Problem requirements
Please recast the material as a Markdown table with columns Row and Line, numbering each line and skipping blank lines. Begin at the line that contains "Image resolution: width=1443", continue through the end of the material, and leave the pictures out.

The input
>>>>
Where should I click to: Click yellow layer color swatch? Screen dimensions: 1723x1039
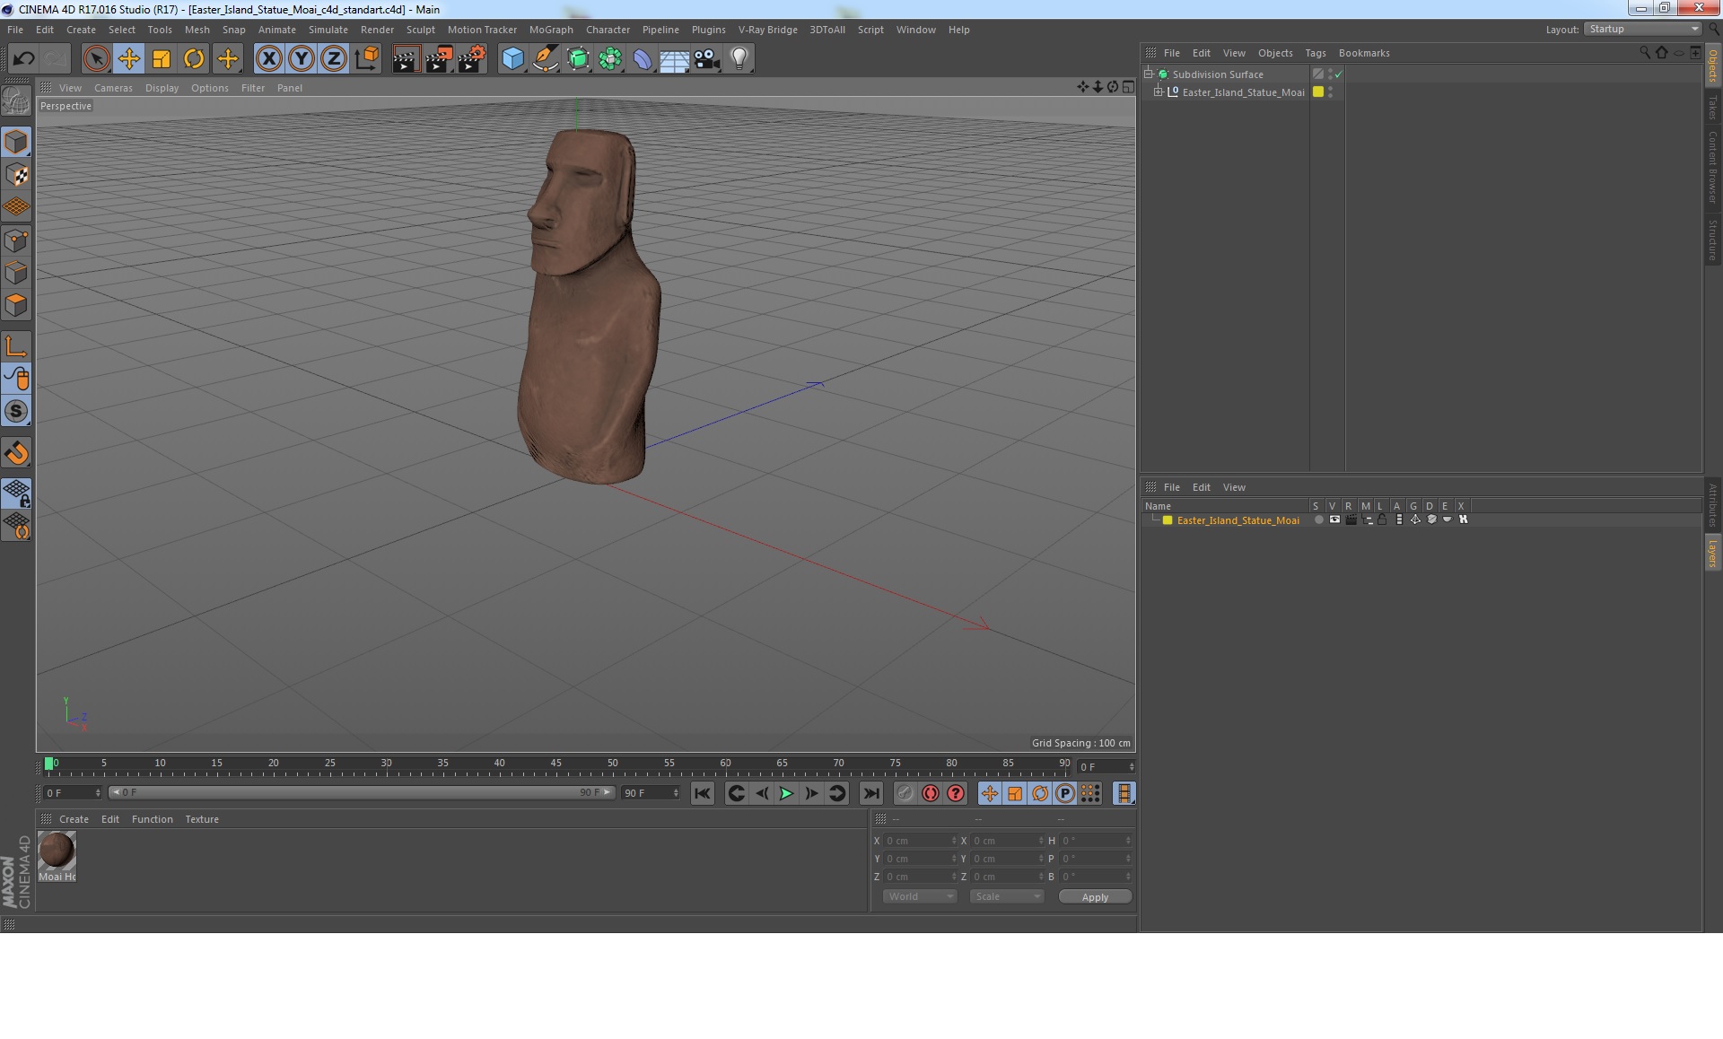[x=1168, y=520]
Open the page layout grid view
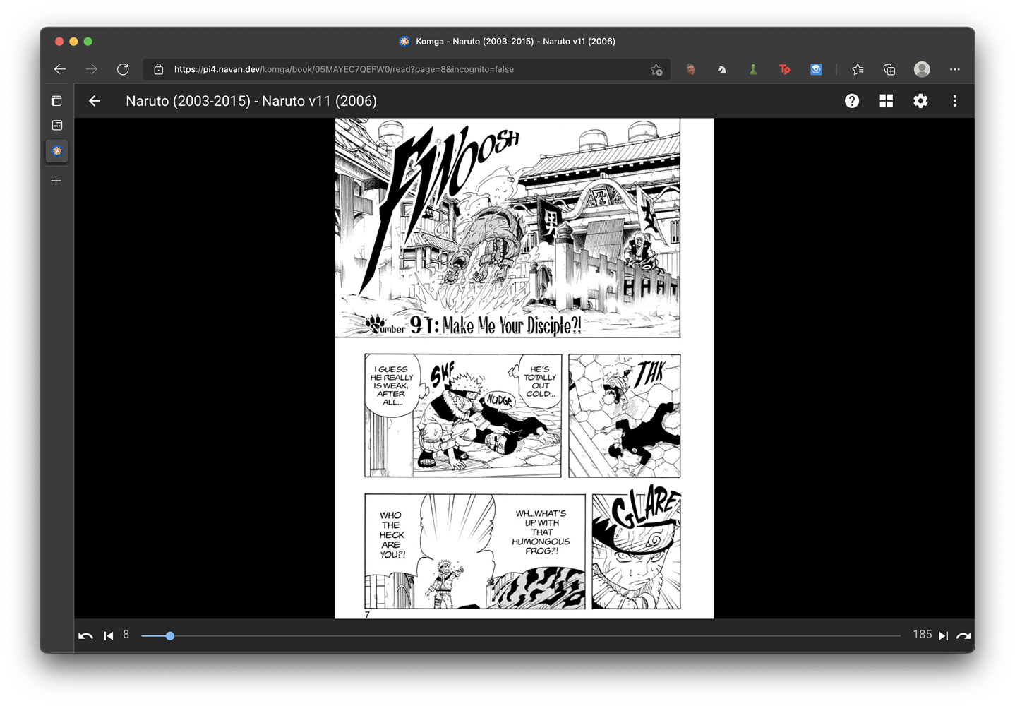Screen dimensions: 1015x706 coord(886,101)
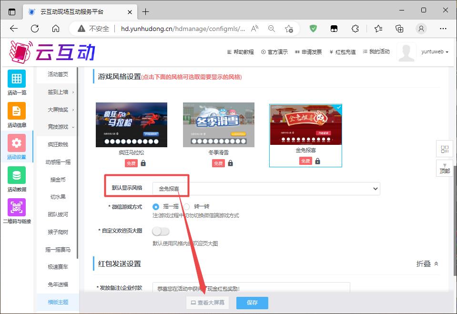Select the 转一转 radio button

[x=187, y=207]
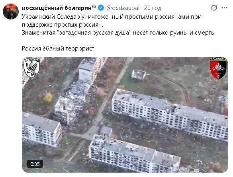Image resolution: width=233 pixels, height=177 pixels.
Task: Click the Сапсани falcon emblem in video
Action: 32,68
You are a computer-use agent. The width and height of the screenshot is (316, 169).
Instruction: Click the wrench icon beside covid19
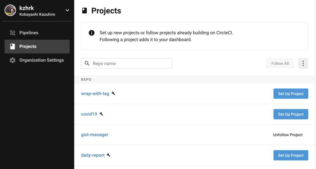click(101, 114)
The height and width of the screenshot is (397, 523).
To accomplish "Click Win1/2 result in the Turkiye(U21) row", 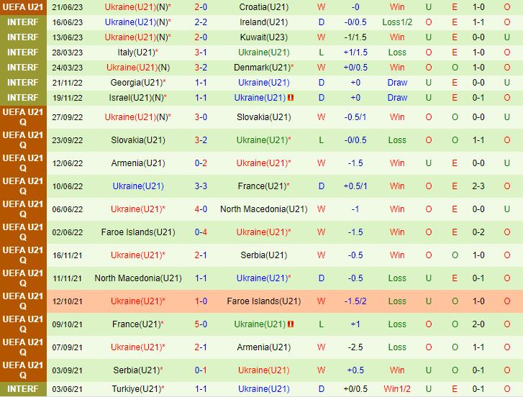I will [x=397, y=389].
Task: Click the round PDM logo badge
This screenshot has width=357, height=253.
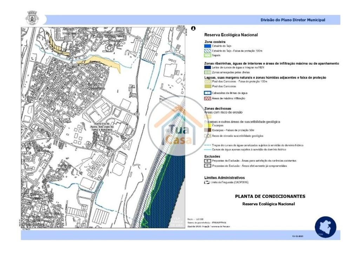Action: [x=325, y=226]
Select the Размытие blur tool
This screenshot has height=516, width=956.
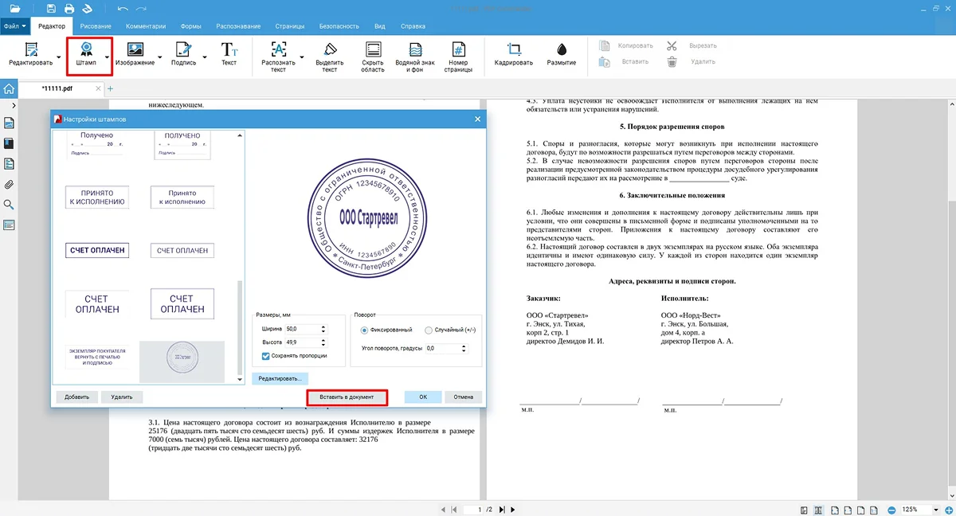(562, 54)
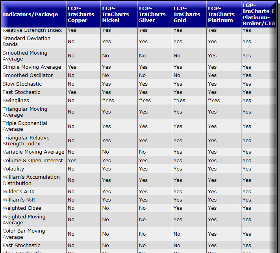The height and width of the screenshot is (253, 280).
Task: Select the LGP-IraCharts Nickel column header
Action: (x=115, y=14)
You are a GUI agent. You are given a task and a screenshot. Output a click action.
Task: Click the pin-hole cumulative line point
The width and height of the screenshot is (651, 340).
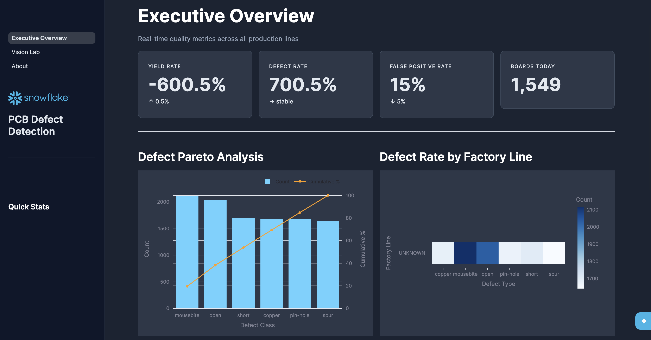pyautogui.click(x=300, y=213)
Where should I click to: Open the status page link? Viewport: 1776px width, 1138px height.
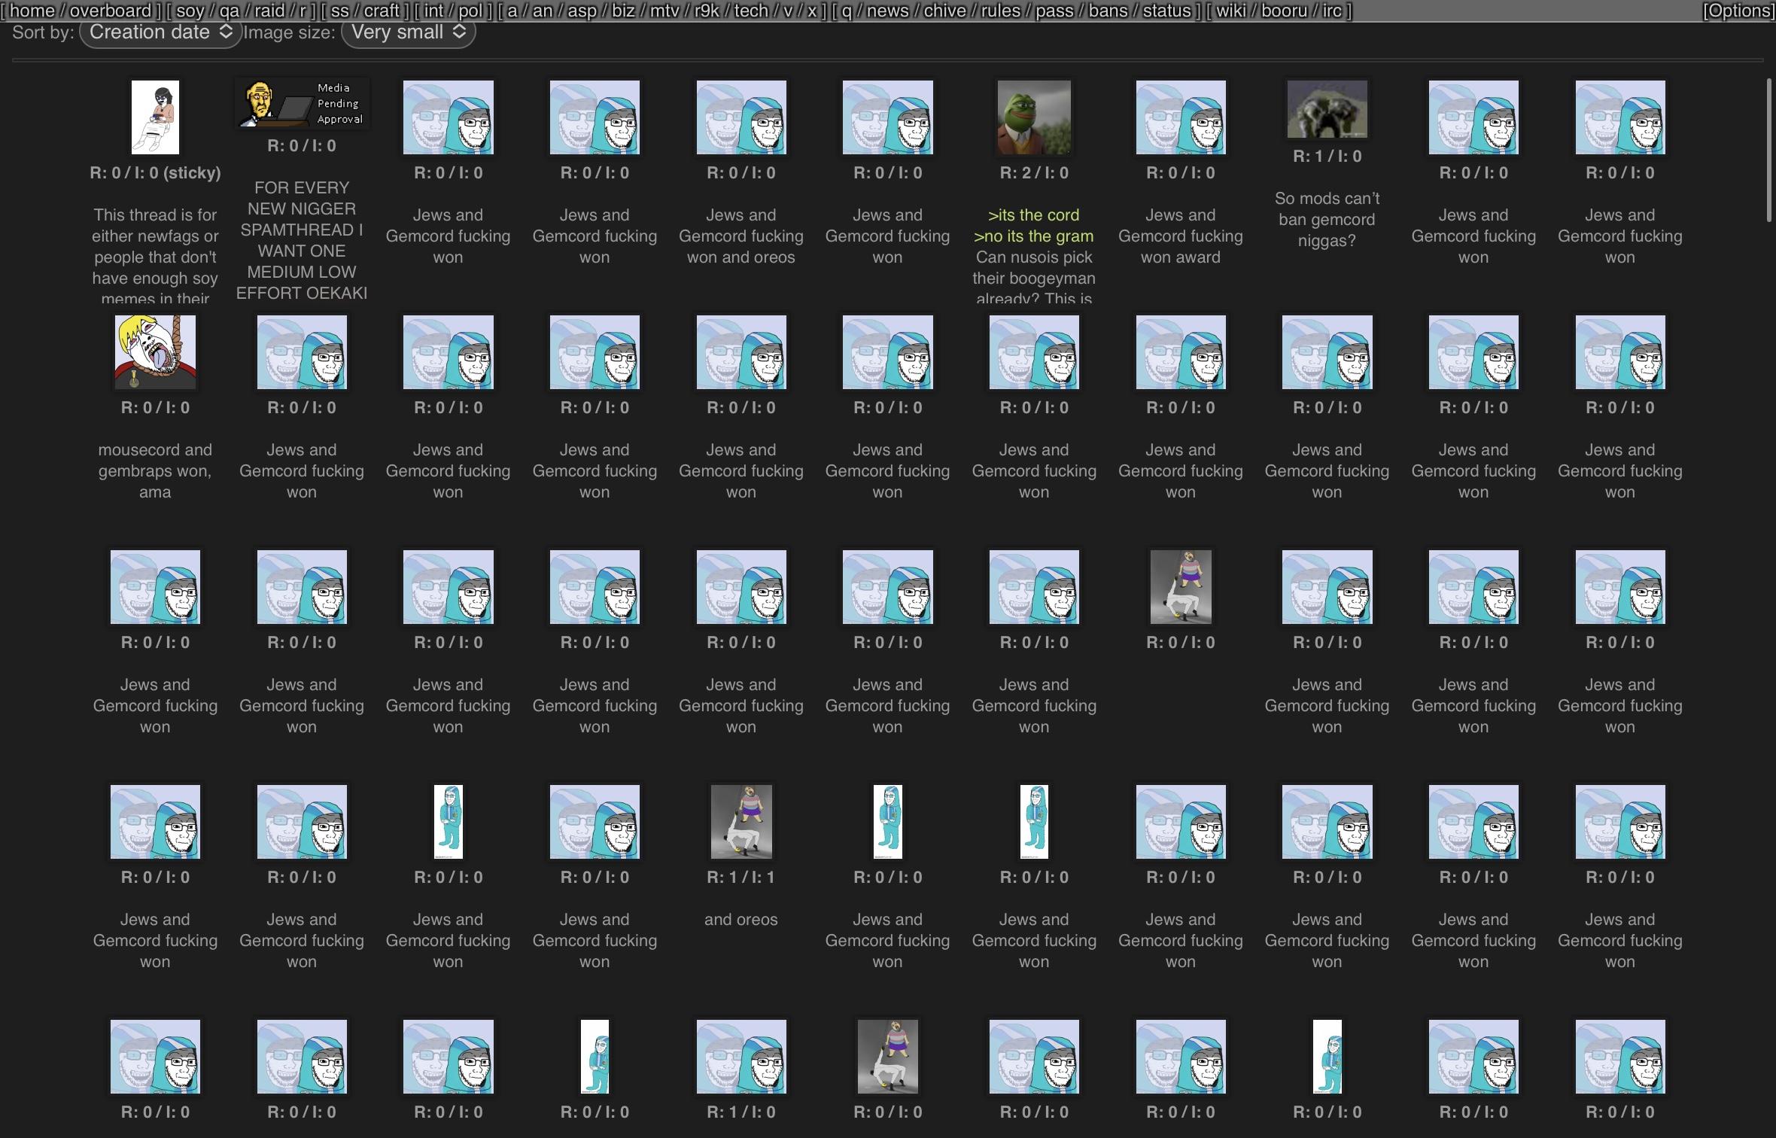pos(1166,11)
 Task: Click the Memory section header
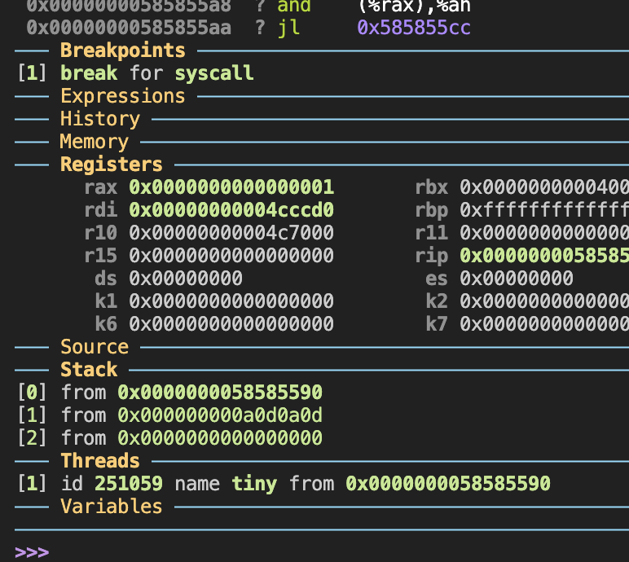94,142
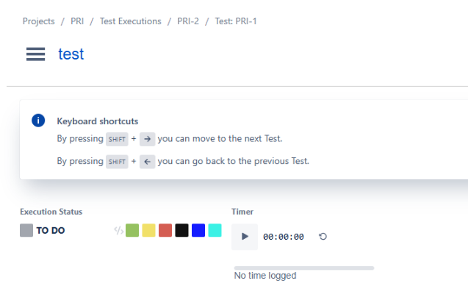
Task: Start the timer with the play button
Action: click(x=245, y=237)
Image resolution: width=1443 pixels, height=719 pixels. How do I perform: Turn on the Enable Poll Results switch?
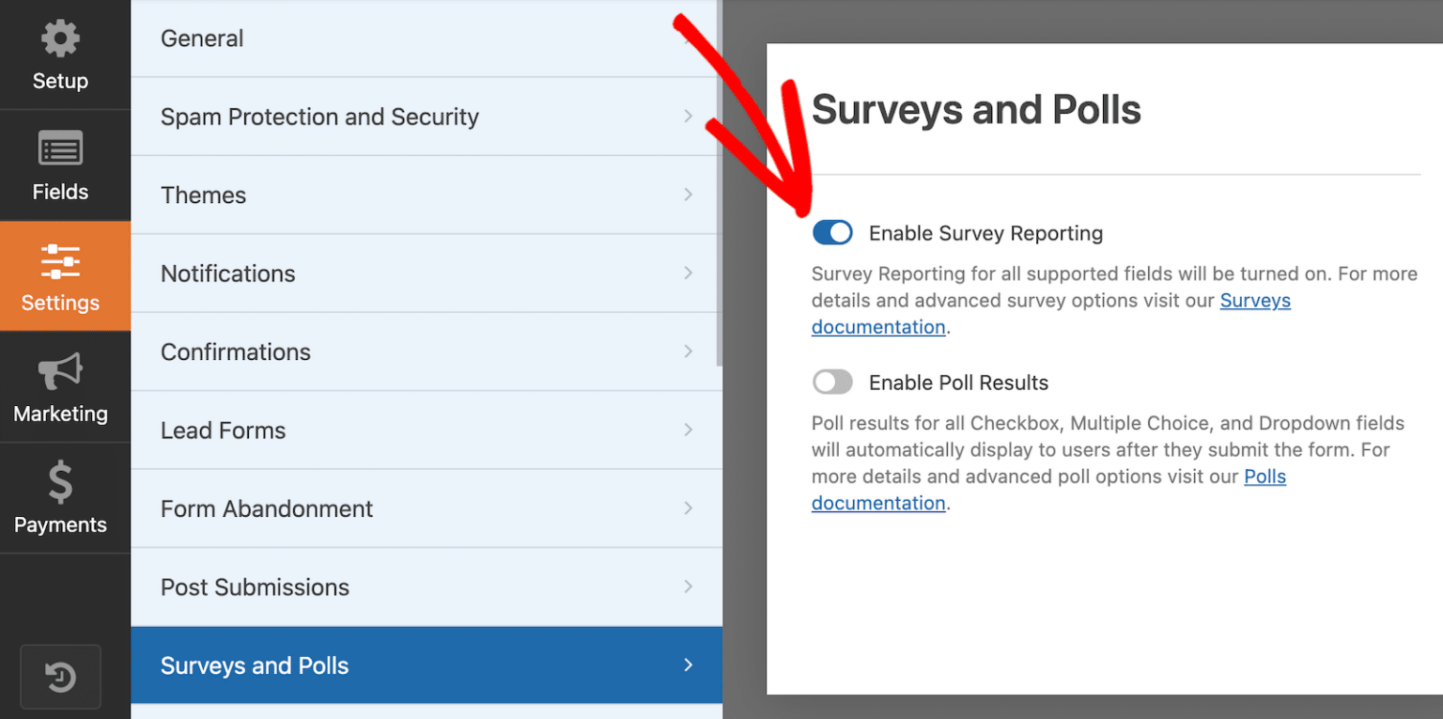[x=832, y=382]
<<<<
The completed task
| Row | Line |
|---|---|
| 1 | Image resolution: width=1443 pixels, height=719 pixels. How do I perform: Turn on the Enable Poll Results switch? |
| 2 | [x=832, y=382] |